Mo Bro Anthony Mastrogiulio Testicular Cancer
Anthony Mastrogiulio Image by: Movember
Mo Bro Anthony Mastrogiulio Testicular Cancer
6 April 2022

Mo Bro Anthony Shares the Steps of his Testicular Cancer Journey

Mo Bro
Anthony Mastrogiulio
4 minutes read time

It was my early February in spring semester, senior year of college, when I first noticed something was off. I felt a very small, hard, and painless lump in the shower. I didn’t want to fear over the “c” word, so I convinced myself it was nothing and let a week go by. It wasn't long before it became increasingly difficult to climb the stairs without feeling out of breath or having severe back pain, and that small lump had nearly tripled in size. I knew it was time to speak to a Urologist....Step 1.

I went into this, my first ever Urologist appointment, pretty uncomfortable about the idea of a testicular examination, yet fairly at ease with the thought that I would be told that what I had felt was just a hernia. My doctor looked up at me and said, “I am sorry...but I am 99% sure that you have a testicular tumor.”

On February 21, 2019, I was diagnosed with testicular cancer. In that moment, my urologist informed me the success rate for this illness was very high; but that it was time to “put my helmet on and go to war.” The next 24 hours were filled with scans, imaging, and many uncomfortable phone calls. There really is no way to prepare for news like that, but you need to keep moving forward.

The following week, I had undergone an orchiectomy to remove the affected testis. The surgery was under 15 minutes and allowed me to go home that same day. Finally, I had a sense of relief that the nightmare was gone as quickly as it started. Unfortunately, further blood tests and CT scans showed that my original tumor had already spread to my lymph nodes and that an additional surgery was required....Step 2.

My doctor communicated that the next step would be an RPLND, an intensive surgery performed by highly-experienced professionals in an attempt to remove all affected lymph nodes between the pelvis and chest region. The true fear of mortality never set in more than this moment here-but, we must endure our path and continue the steps. After fivehours in the operating room, my doctor and his team manually removed 64 lymph nodes and completed a successful biopsy. Words cannot describe how grateful I am for all the efforts by my doctor, his team, and the entire staff at that facility. The recovery process was extremely intense; no eating or drinking for a week, walking was seemingly impossible, but the fellow patients and staff at the facility never failed to put a smile on my face.

The level of encouragement and positivity that filled the hallways was immeasurable. From the head doctors to the patients, it was clear that this battle is NEVER one fought alone.

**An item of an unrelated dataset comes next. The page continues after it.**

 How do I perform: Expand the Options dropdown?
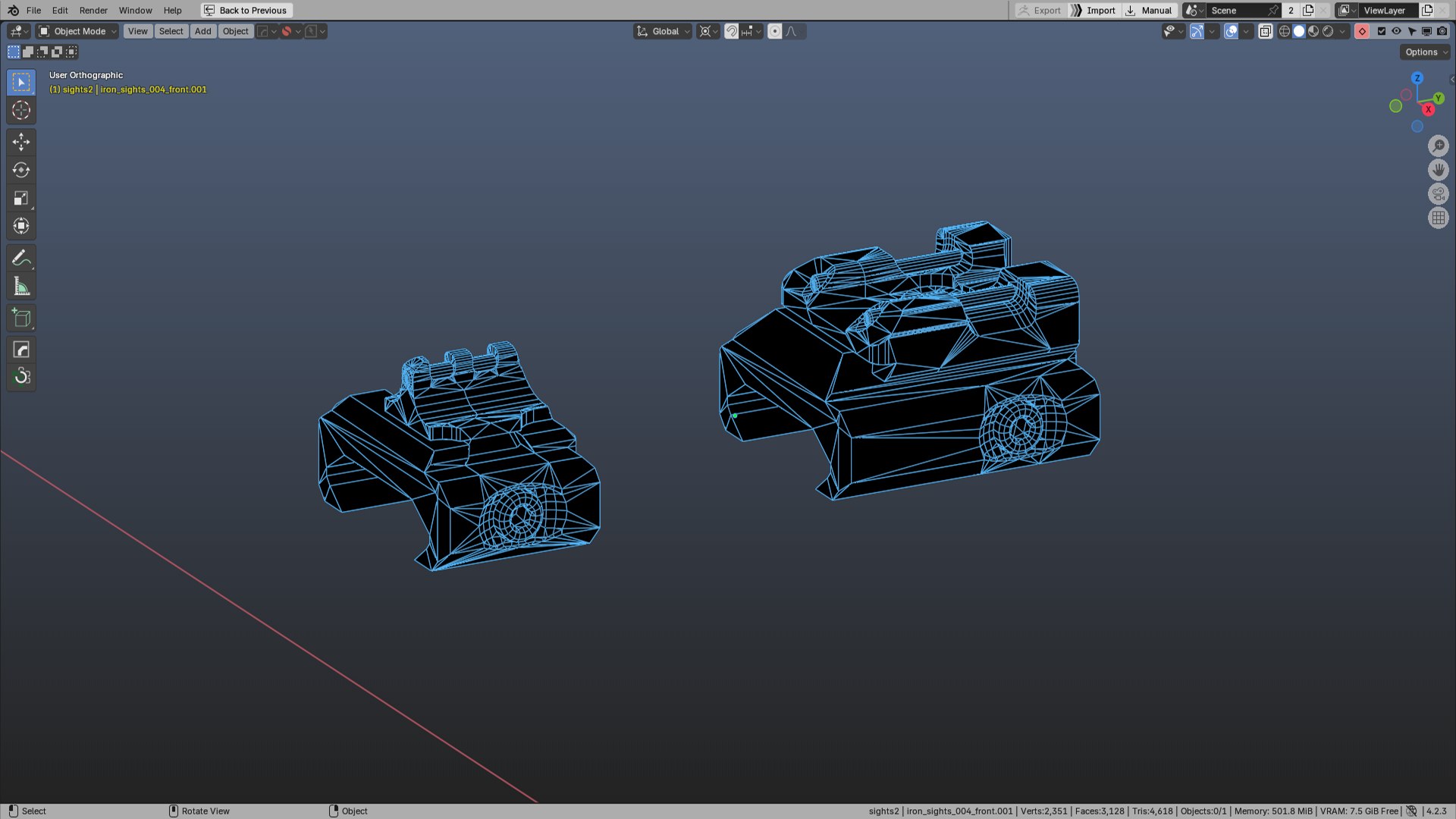coord(1424,52)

I had barely been standing up straight, let alone walking, and my college graduation ceremony was a week away. It was safe to say that I had no intention of attending. However, I shared a room with an amazing patient, who walked endless laps with me on that recovery floor to make sure I was ready to walk the stage for my college graduation. He always started his day with, “Let’s make today a good day,” so we did that. Everyday.

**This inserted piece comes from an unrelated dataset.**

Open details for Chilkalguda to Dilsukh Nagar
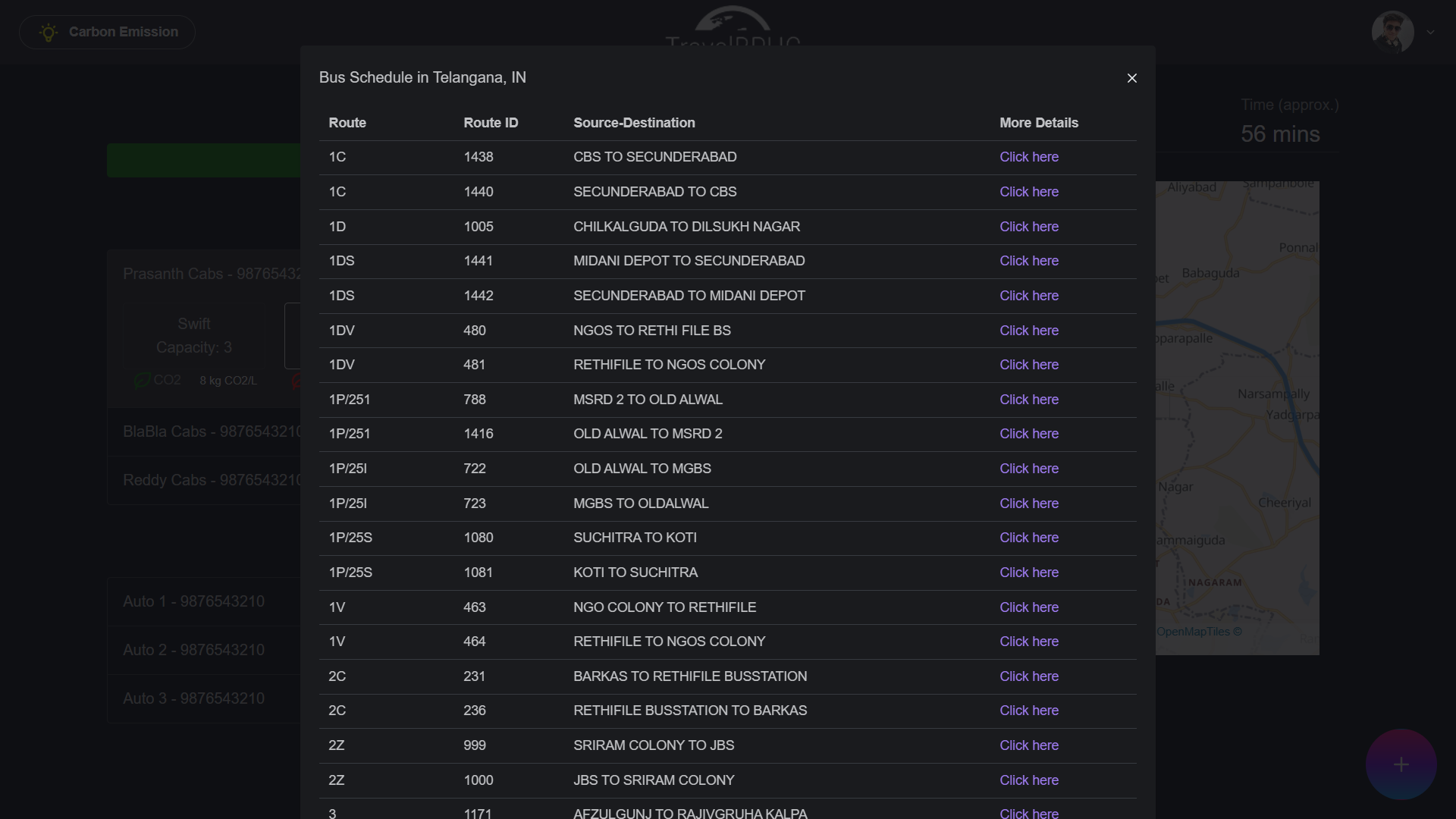 tap(1028, 227)
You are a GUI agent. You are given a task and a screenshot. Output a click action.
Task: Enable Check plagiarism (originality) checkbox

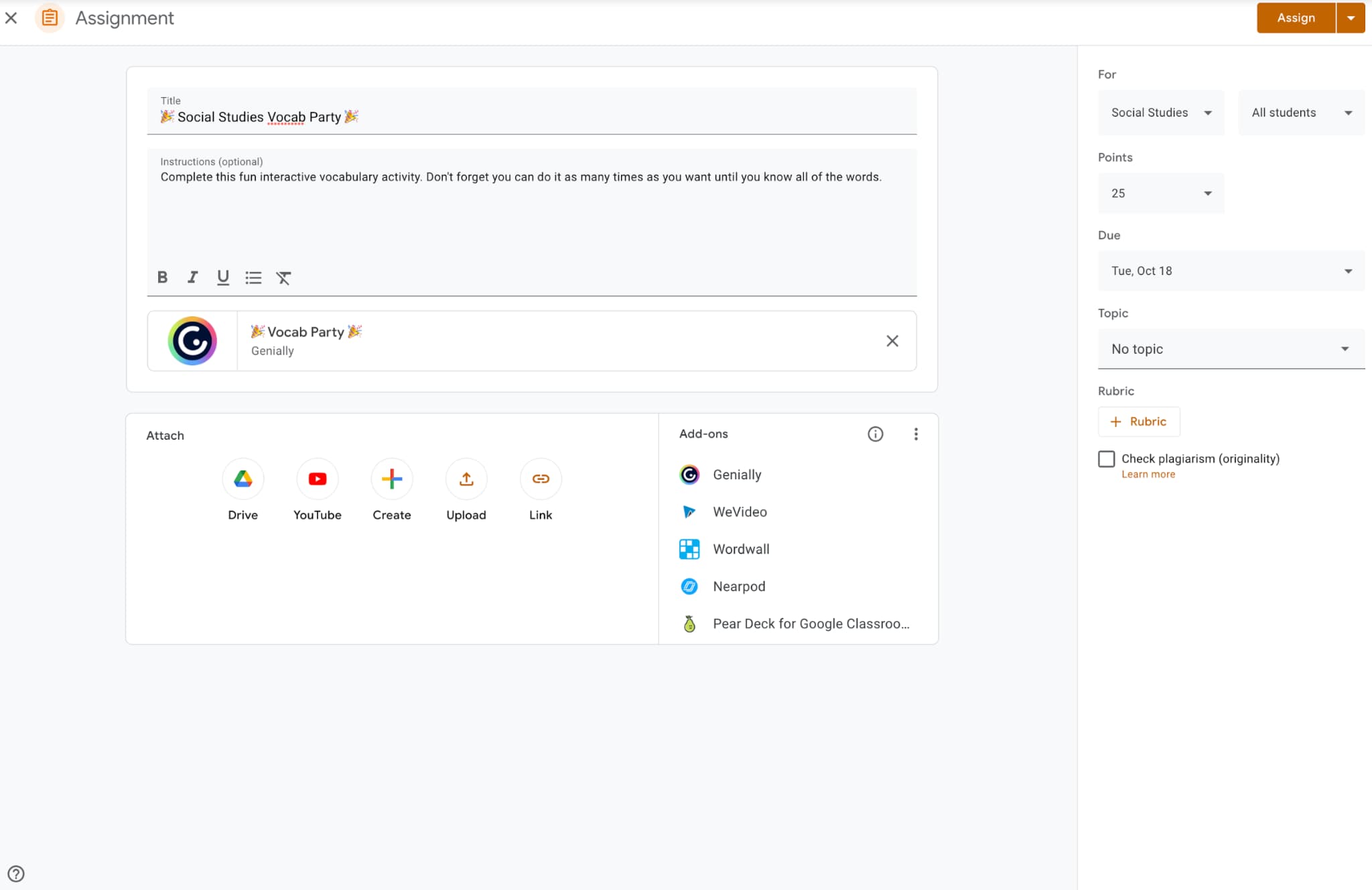(x=1107, y=459)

I got out of the hospital just two days before we walked across that stage at Radio City Music Hall for graduation. I say “we” because the entire journey was never fought alone. It’s the people who fight alongside you throughout the journey that hold you up by your shoulders and carry you across the finish line. I always remembered them as my cancer family....Step 3.

Riding what felt like my greatest high soon came crashing down. Three months later, my tumor markers and CT scan showed a small recurrence of an existing tumor in my pelvis region, determining four rounds of chemo was now needed. What I saw as the worst finally behind me, now presented itself again. This was really confusing emotionally because it felt like every time the worst was in the past, something bigger and darker came lurking around. Small picture, the symptoms were awful. Big picture, this was one more step. As my journey progressed, I remembered that the stairway of cancer is never walked alone.

There is always someone who has been on that step before you and there will always be someone to come after you. That is why it is important to reach back and help carry your cancer family along. Maybe even remind them to try and make everyday a good one. I am blessed for the experiences I have been given and am grateful for the opportunity to share them with the hope of helping someone else. With the help of Movember, and my Mo community, I can do just that.